- Texte visé : Projet de loi, adopté par le Sénat, après engagement de la procédure accélérée, relatif à l’organisation des jeux Olympiques et Paralympiques de 2030, n° 1641
- Stade de lecture : 1ère lecture (2ème assemblée saisie)
- Examiné par : Commission des lois constitutionnelles, de la législation et de l'administration générale de la République
Compléter la seconde phrase de l’alinéa 2 par les mots :
« sans préjudice de la possibilité pour le conducteur et ses passagers d’accéder au site sans leur véhicule ».
Par cet amendement de repli, les député.es du groupe La France insoumise proposent de modifier cet article 31 particulièrement liberticide.
Cet article inscrit pour la première fois dans le droit commun la possibilité reconnue aux forces de sécurité privée de procéder à l’inspection visuelle de véhicules (dont le coffre) souhaitant accéder à un lieu dont ils ont la garde, sur simple demande du gestionnaire dudit lieu. Il n'est aucunement circonscrit au seul cadre des Jeux olympiques et paralympiques d'hiver.
Nous nous opposons à cet article qui révèle à l'image de l’ensemble de ce titre V, la vraie teneur de ce projet de loi : un cheval de Troie pour mieux permettre la fuite en avant sécuritaire et liberticide du pouvoir actuel. De fait, cet article n'est limité ni dans le temps ni dans l'espace.
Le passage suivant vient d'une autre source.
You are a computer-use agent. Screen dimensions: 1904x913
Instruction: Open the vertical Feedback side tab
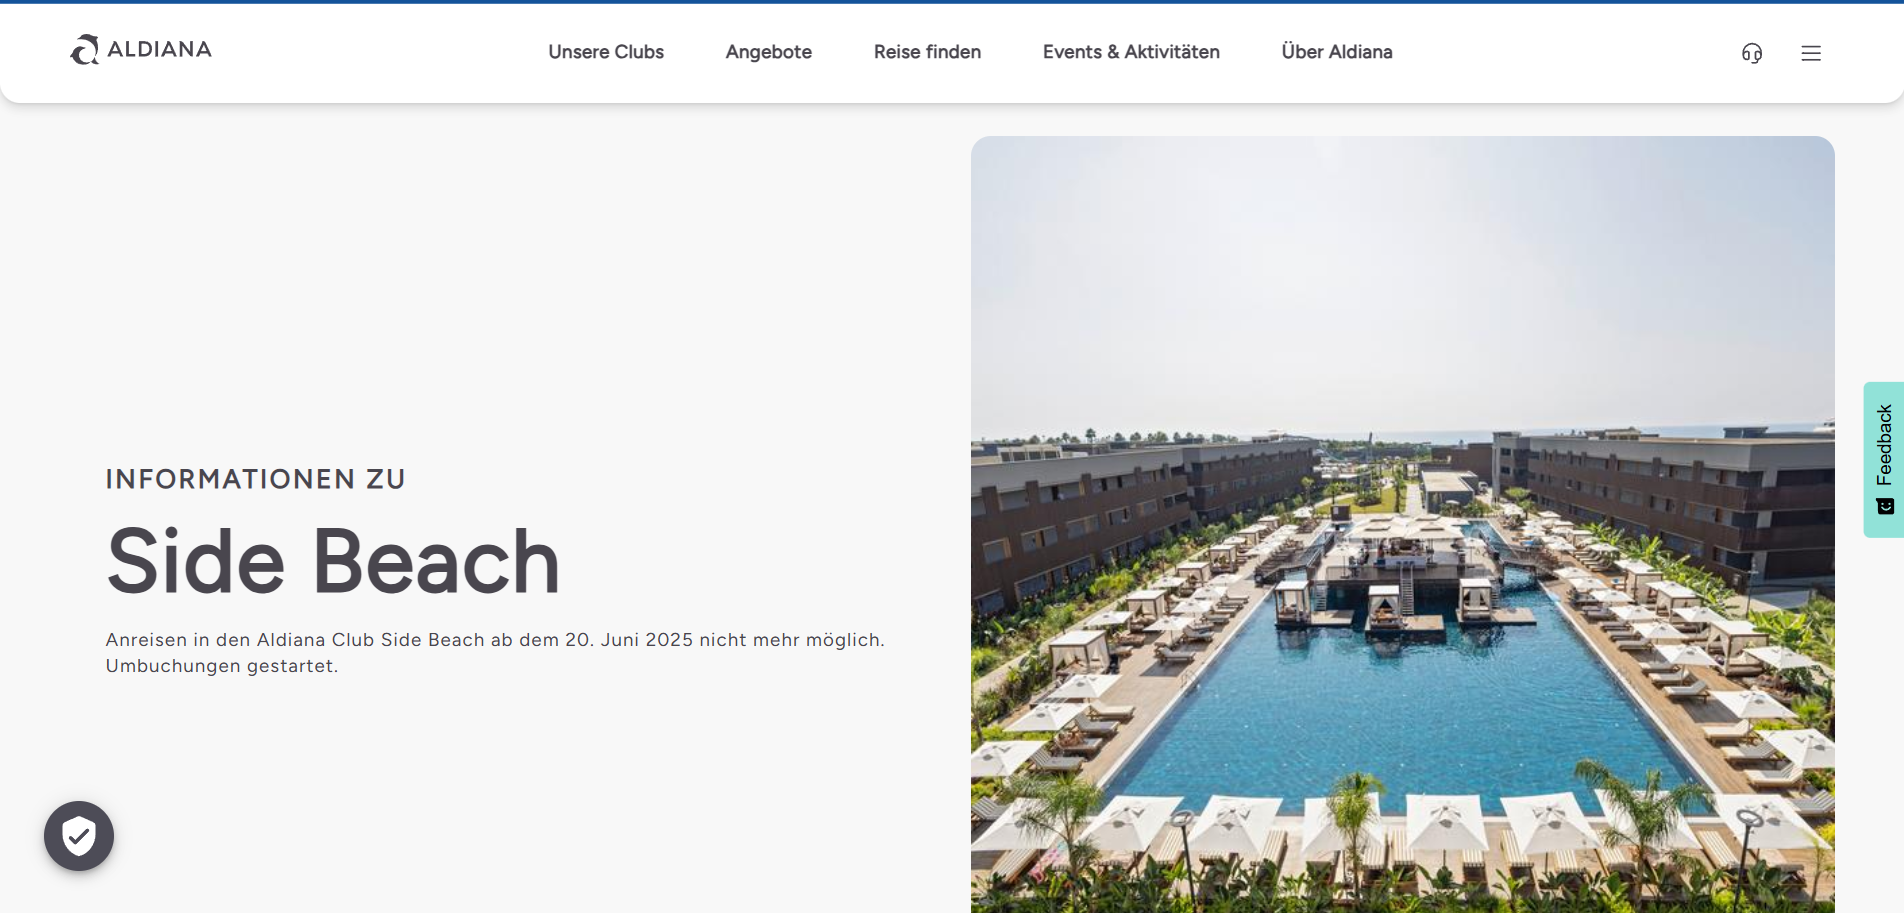coord(1884,460)
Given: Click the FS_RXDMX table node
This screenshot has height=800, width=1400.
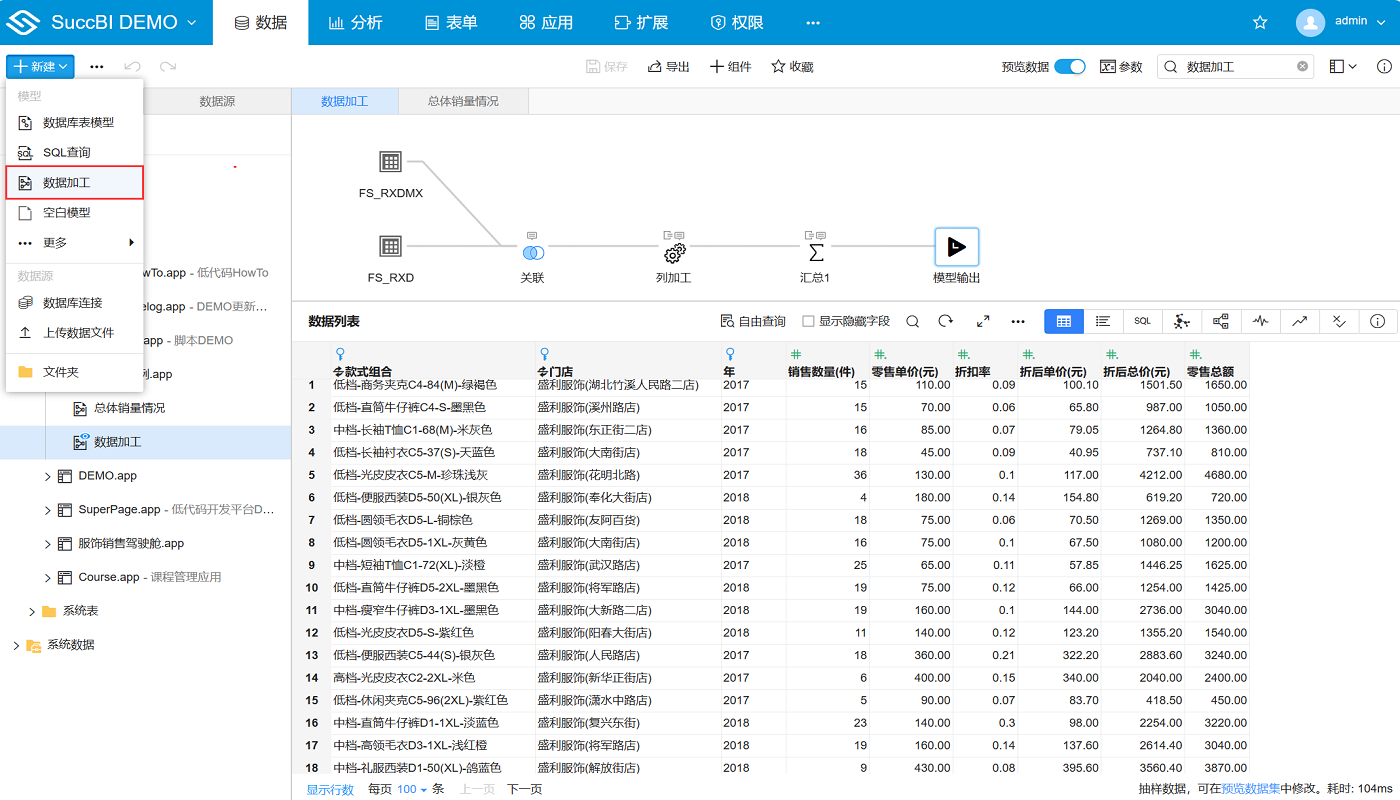Looking at the screenshot, I should (x=390, y=162).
Cet amendement de repli vise à tenir compte de l’avis du Conseil d’État sur le présent projet de loi. Le refus par les agents de sécurité privés ne doit s'entendre que pour l’accès au site avec le véhicule en cause, sans préjudice de la possibilité pour le conducteur et ses passagers d’accéder au site sans le véhicule.
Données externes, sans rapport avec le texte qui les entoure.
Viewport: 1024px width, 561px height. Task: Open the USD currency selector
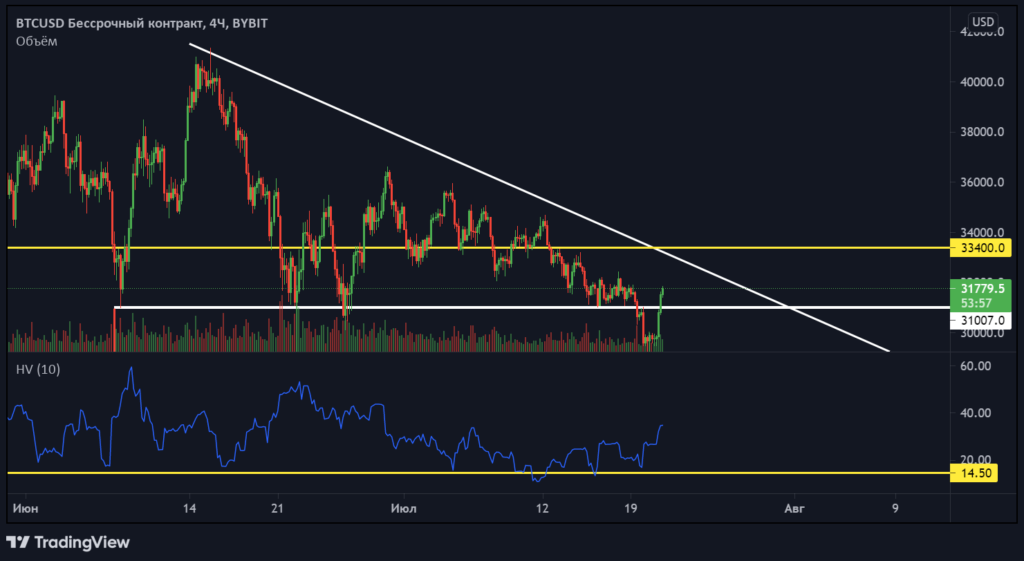(983, 21)
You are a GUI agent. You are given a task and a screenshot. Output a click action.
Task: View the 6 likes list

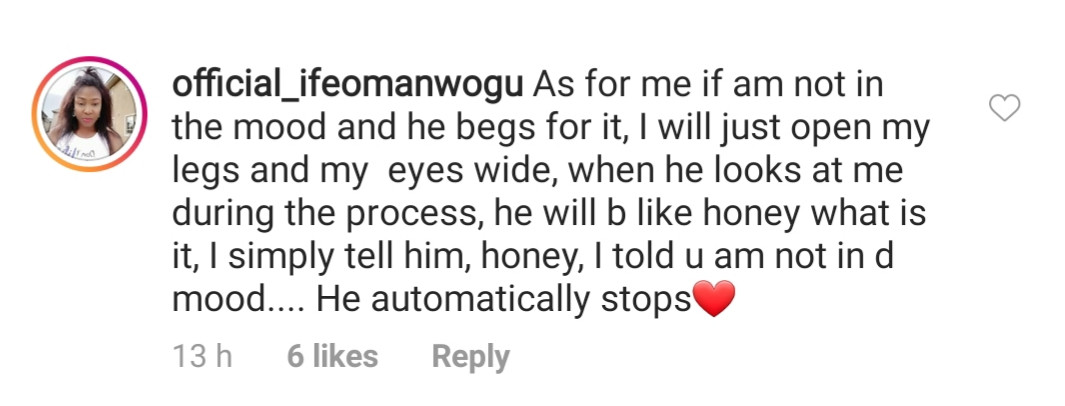332,356
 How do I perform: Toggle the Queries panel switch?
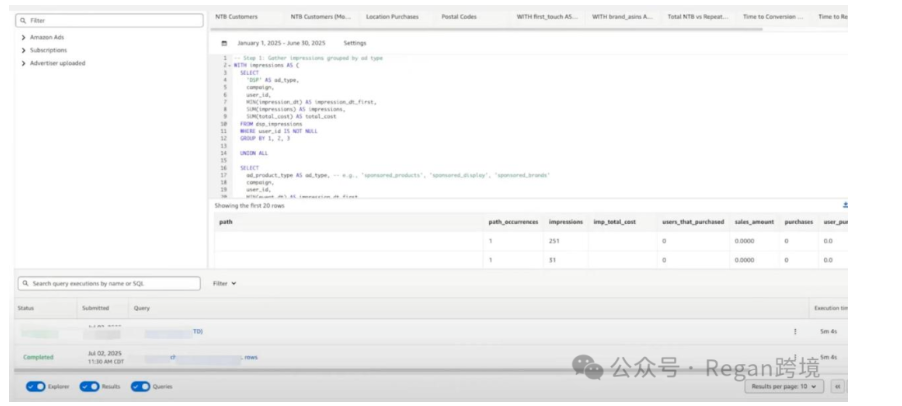coord(141,386)
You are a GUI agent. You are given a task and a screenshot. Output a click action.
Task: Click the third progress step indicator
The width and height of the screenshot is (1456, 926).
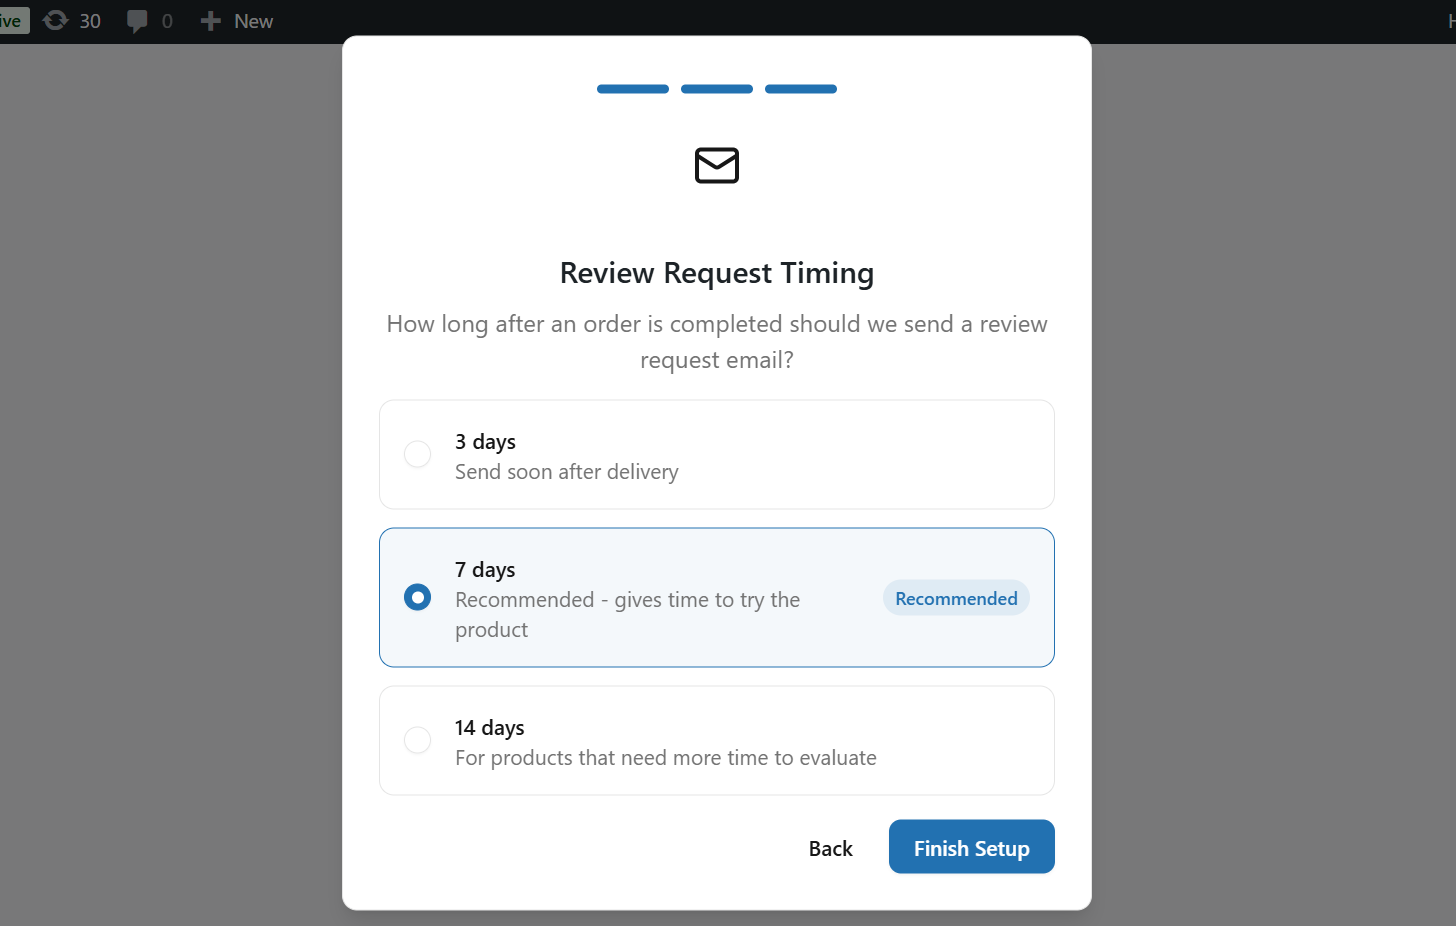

Il est d'autant plus nécessaire de réécrire cet article, faute de le supprimer, que le dispositif actuel ne permet pas au détenteur du véhicule de s'opposer à cette inspection s'il souhaite accéder au lieu donné. S'il prévoit que son "consentement" à l’inspection visuelle est requis, cette mention est purement cosmétique puisque tout refus entrainera un refus d'accéder au site avec le véhicule.
Nous demeurons opposés à la marchandisation de notre sécurité collective, déléguée à des acteurs privés au gré des coupes austéritaires dans nos services publics. Nous considérons que l’un des risques qu’emporte le déploiement d’une sécurité privée, marquée par une qualité de service aléatoire et des manquements déontologiques, accroit les risques de délits de faciès lors des opérations de contrôle, risque qui a été très clairement reconnu dans de la décision n° 2017-695 QPC du CC du 29 mars 2018.
Cet amendement est issu d'une proposition du groupe Ecologiste au Sénat.